Le Statec (Institut national de la statistique et des études économiques du Grand-Duché de Luxembourg) a publié une étude sur l'impact du Brexit au Luxembourg ce jeudi 16 février, le Royaume-Uni étant son cinquième pays partenaire à l'exportation, et le septième à l'importation. En 2015, le Royaume-Uni représente presque 17% du montant total des investissements du Luxembourg à l'étranger et 15% du total des investissements des non-résidents au Luxembourg, des montants conséquents en termes d’investissements étrangers vis-à-vis du Luxembourg. « Les exportations totales de services du Luxembourg s'élèvent en 2015 à quelque 85 MEUR (soit 7 fois environ la valeur des exportations de biens). Dans ce montant, presque 14 MEUR sont dirigés vers le Royaume-Uni et concernent pour moitié environ des services financiers », explique le Statec.
Une perte de 1.600 emplois en cas de Brexit « dur »

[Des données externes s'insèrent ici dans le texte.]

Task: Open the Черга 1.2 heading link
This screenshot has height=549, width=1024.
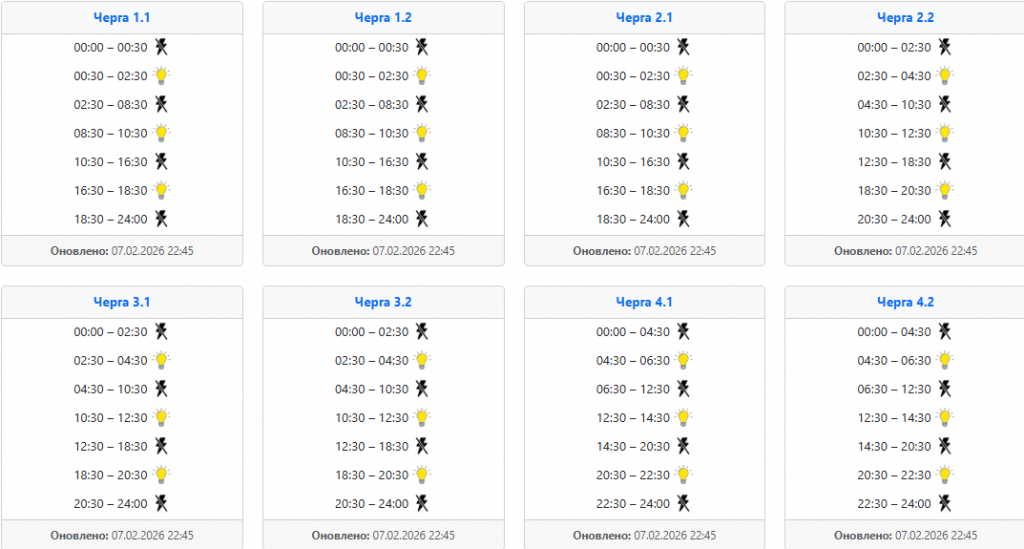Action: [x=383, y=18]
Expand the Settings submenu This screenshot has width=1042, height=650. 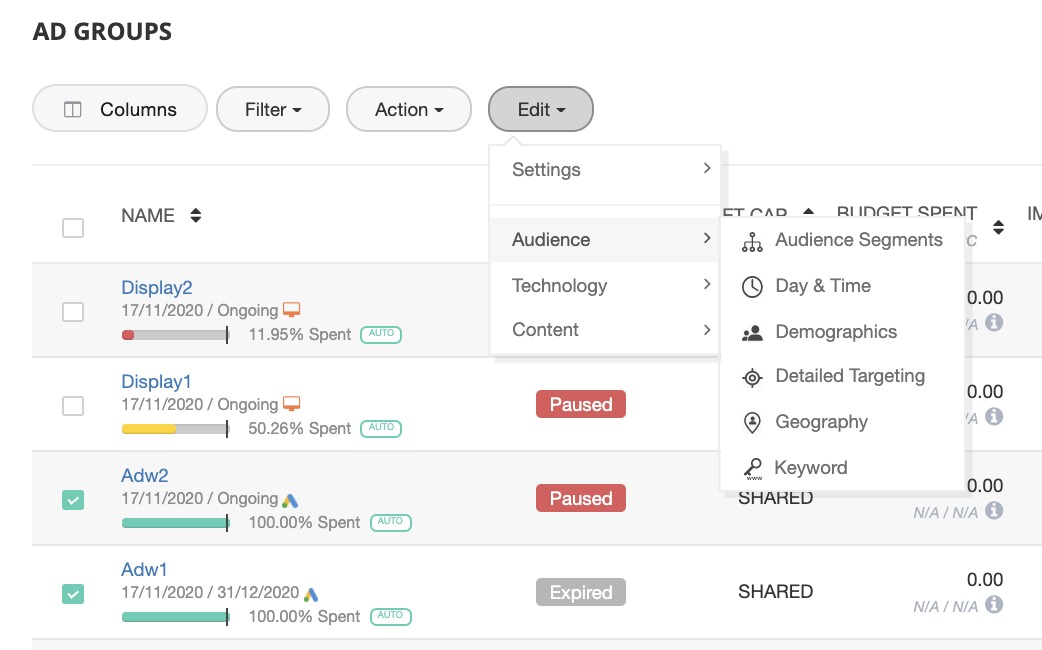605,170
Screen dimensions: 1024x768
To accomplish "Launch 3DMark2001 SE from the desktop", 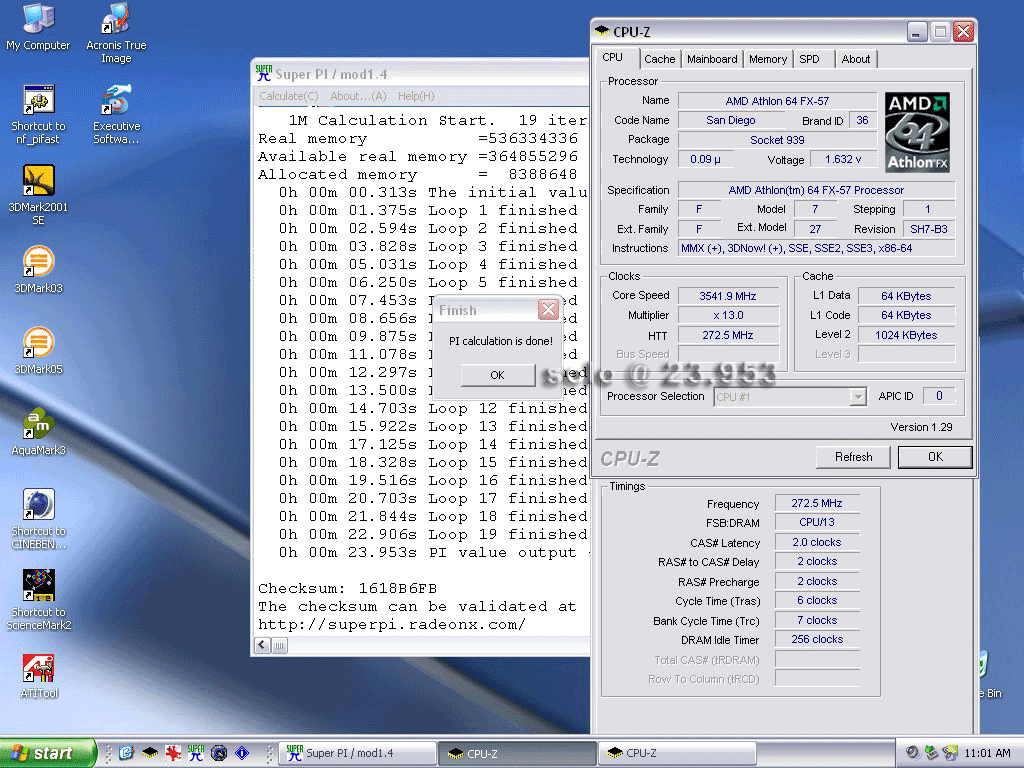I will (x=38, y=182).
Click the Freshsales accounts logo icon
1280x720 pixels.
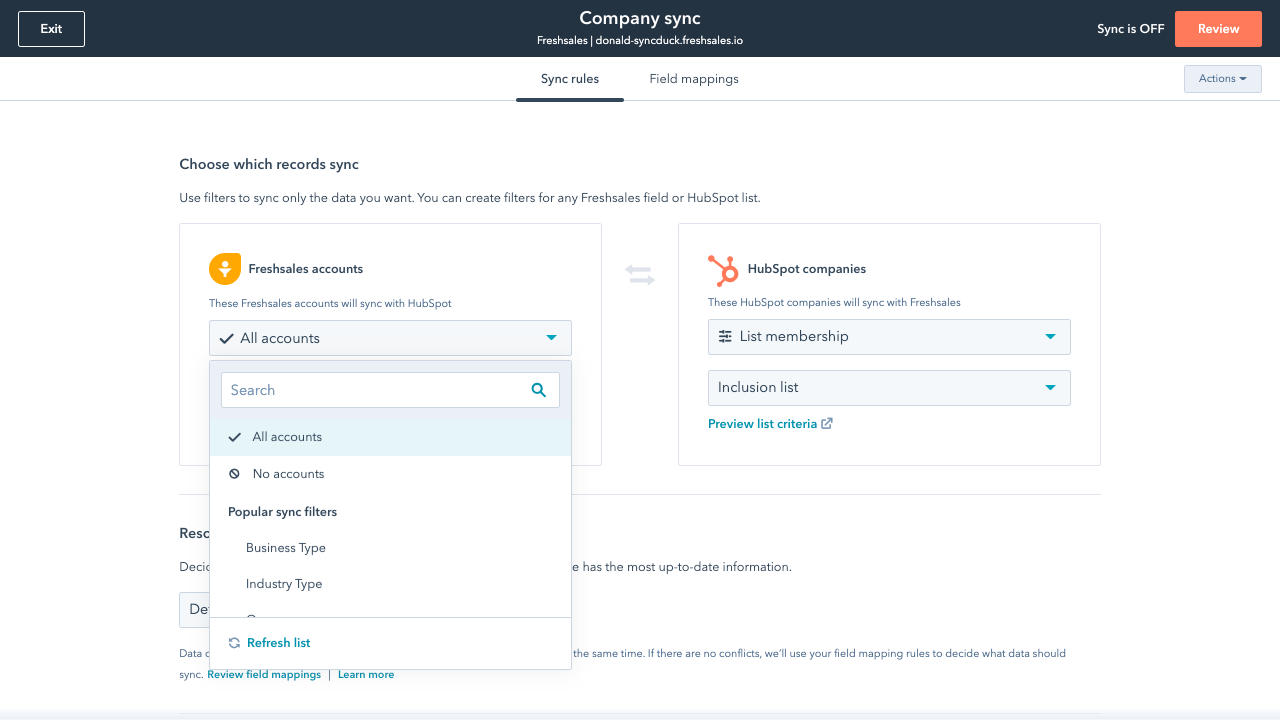(x=225, y=269)
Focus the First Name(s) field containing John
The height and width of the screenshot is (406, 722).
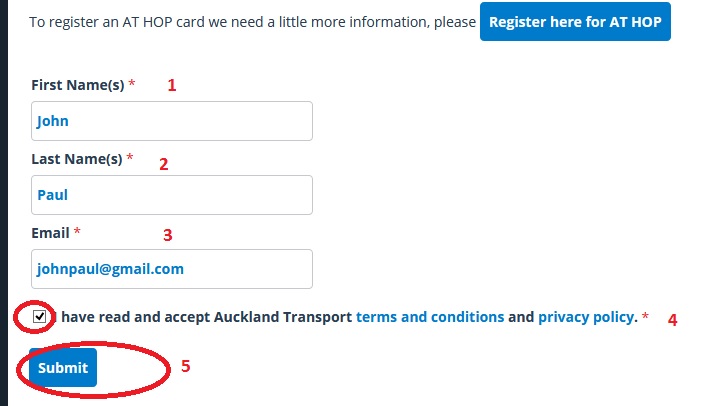coord(172,121)
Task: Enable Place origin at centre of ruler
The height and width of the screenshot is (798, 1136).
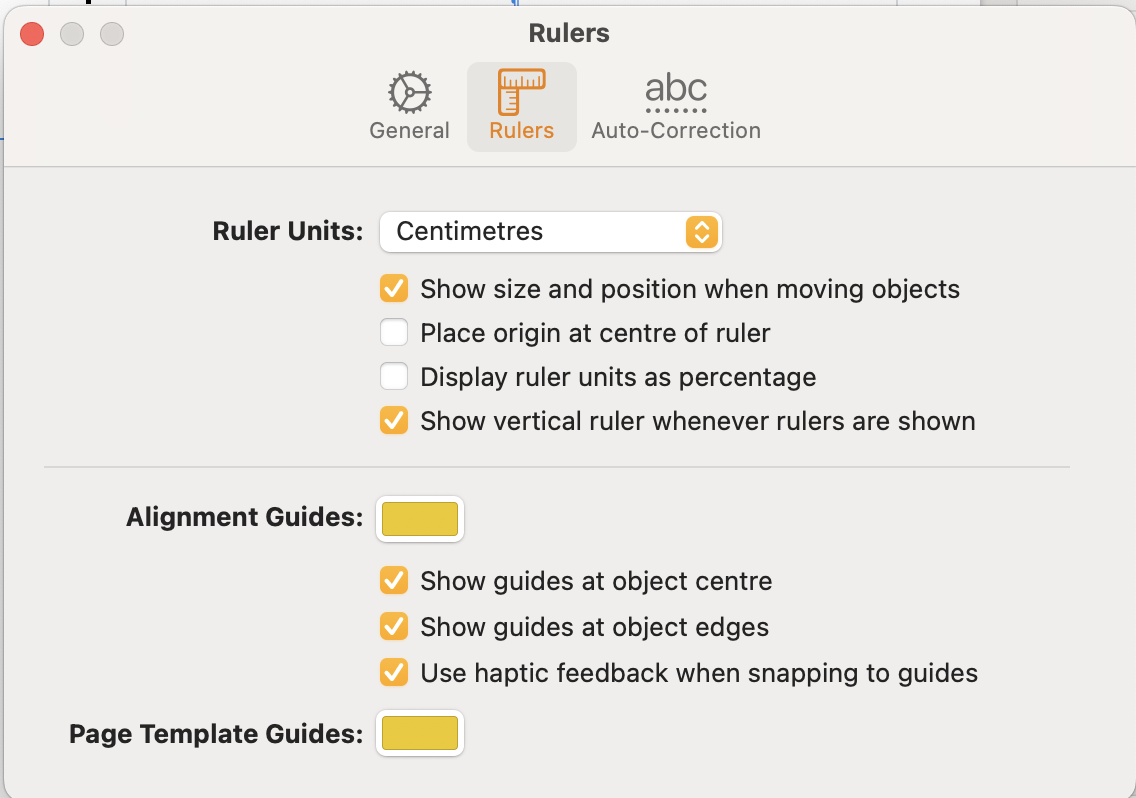Action: click(x=394, y=333)
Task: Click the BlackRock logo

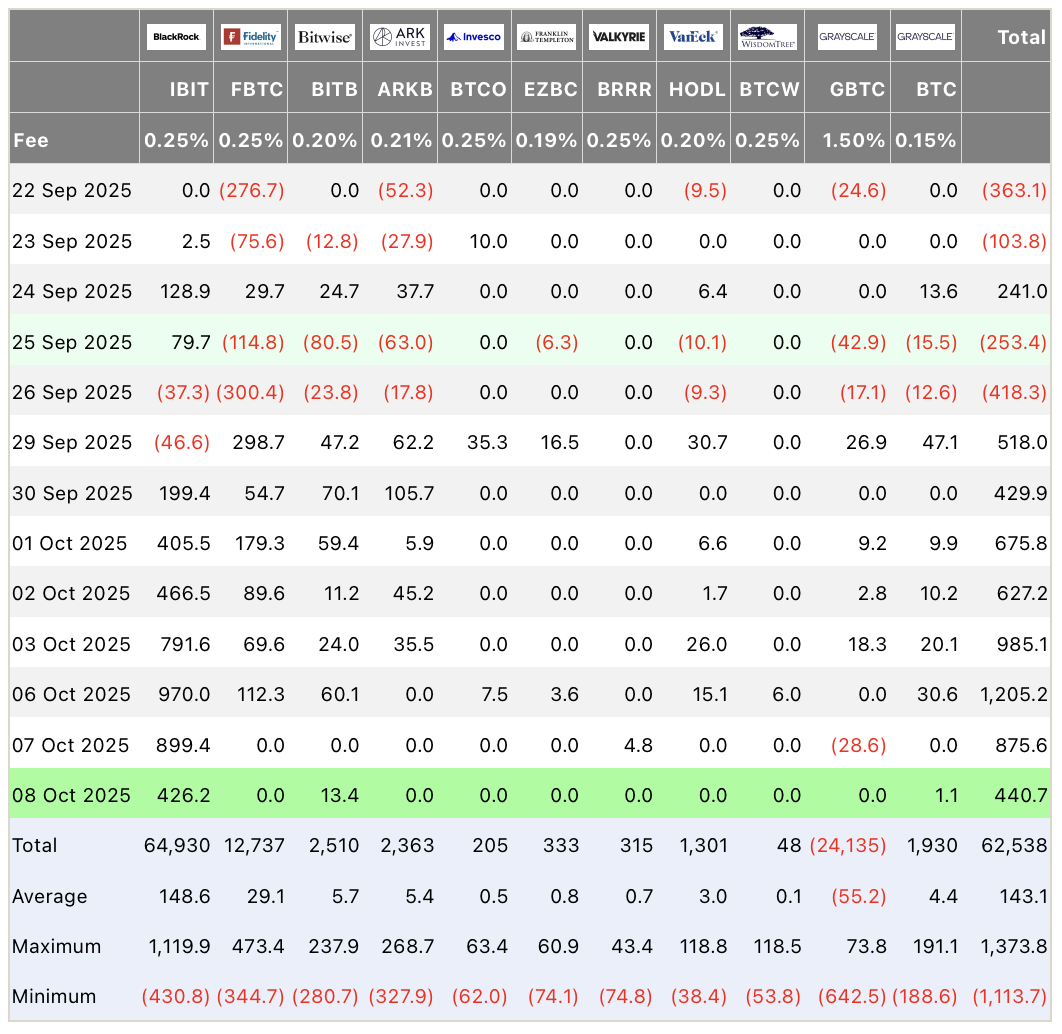Action: click(x=176, y=37)
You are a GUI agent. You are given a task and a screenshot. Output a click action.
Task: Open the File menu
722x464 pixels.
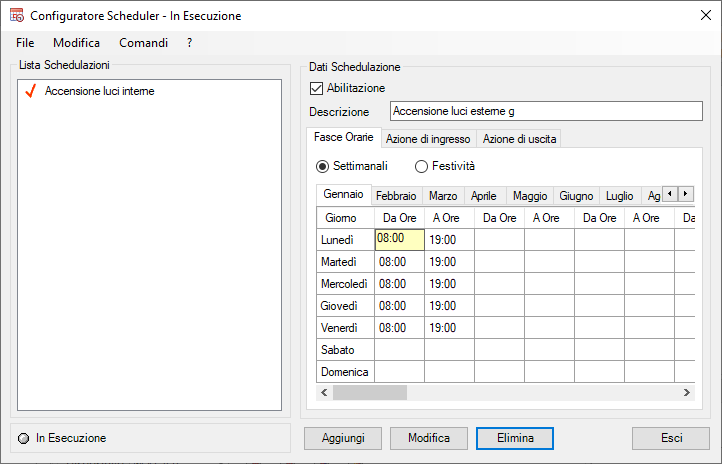(25, 43)
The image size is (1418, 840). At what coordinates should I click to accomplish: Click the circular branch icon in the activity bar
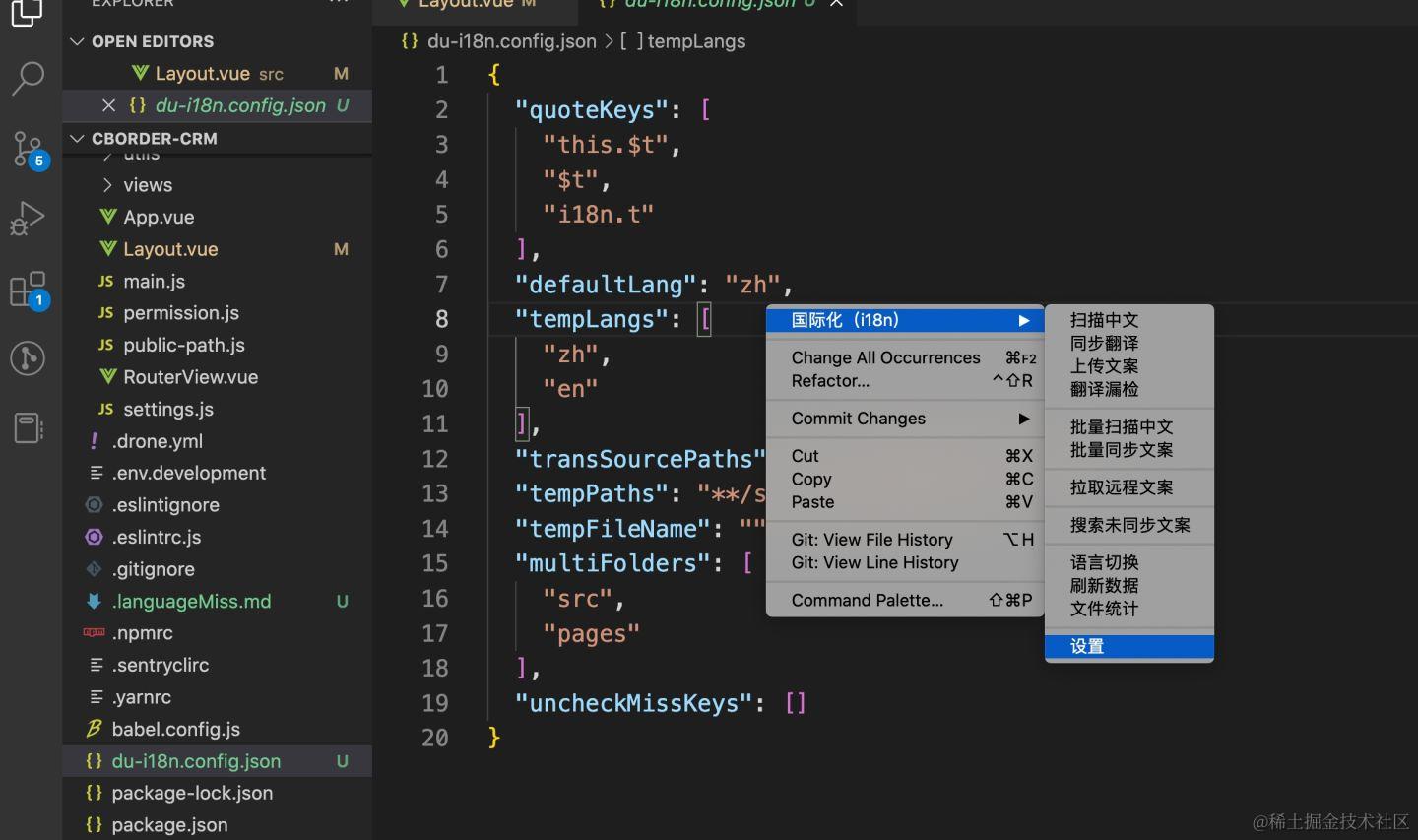click(x=29, y=357)
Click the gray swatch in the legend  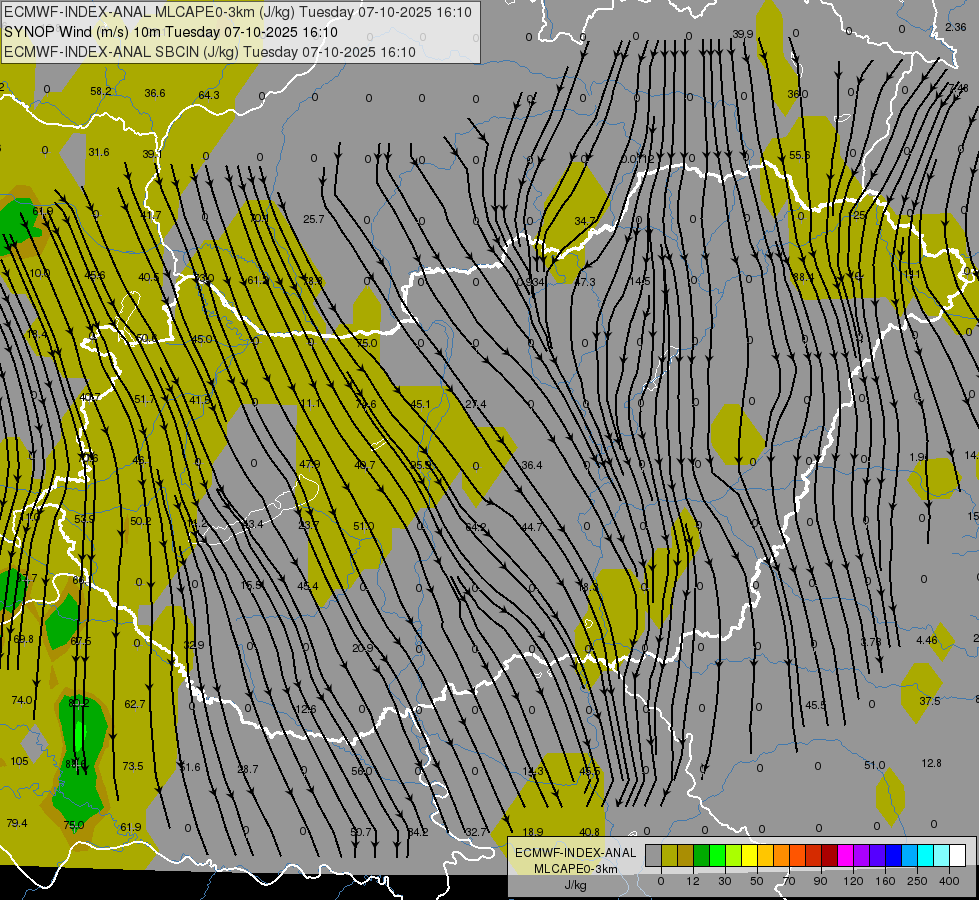(x=653, y=855)
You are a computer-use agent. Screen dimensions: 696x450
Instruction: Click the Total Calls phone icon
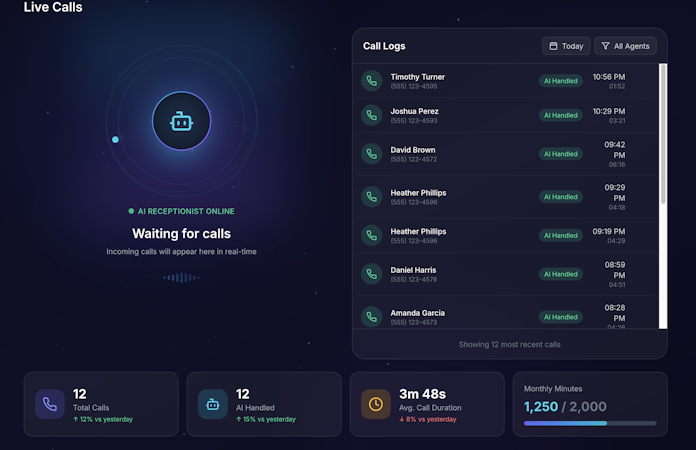(50, 404)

Le Statec a réalisé une simulation, « considérant l'impact d'une baisse de la valeur ajoutée du secteur financier britannique. Pour ce faire, les résultats de l'étude PwC/CBI servent de référence. Partant d'une baisse de la valeur ajoutée du secteur financier britannique de quelque 11% (correspondant à un Brexit que l'on peut qualifier de "dur"), on en déduit une baisse des importations totales de services financiers de la part du Royaume-Uni de l'ordre de 3 %. On applique ensuite à ce montant un ratio entre les importations de services financiers du Luxembourg vers le Royaume-Uni et les importations totales de services financiers du Royaume-Uni. On peut alors en dériver l'impact sur les exportations de services financiers du Luxembourg, qui se chiffre ainsi à quelque 350 MEUR (soit une baisse de 4 %) à l'horizon 2020. La perte d'emplois associée s'élèverait à environ 1.600 personnes (dont 600 dans les services financiers) », précise le Statec.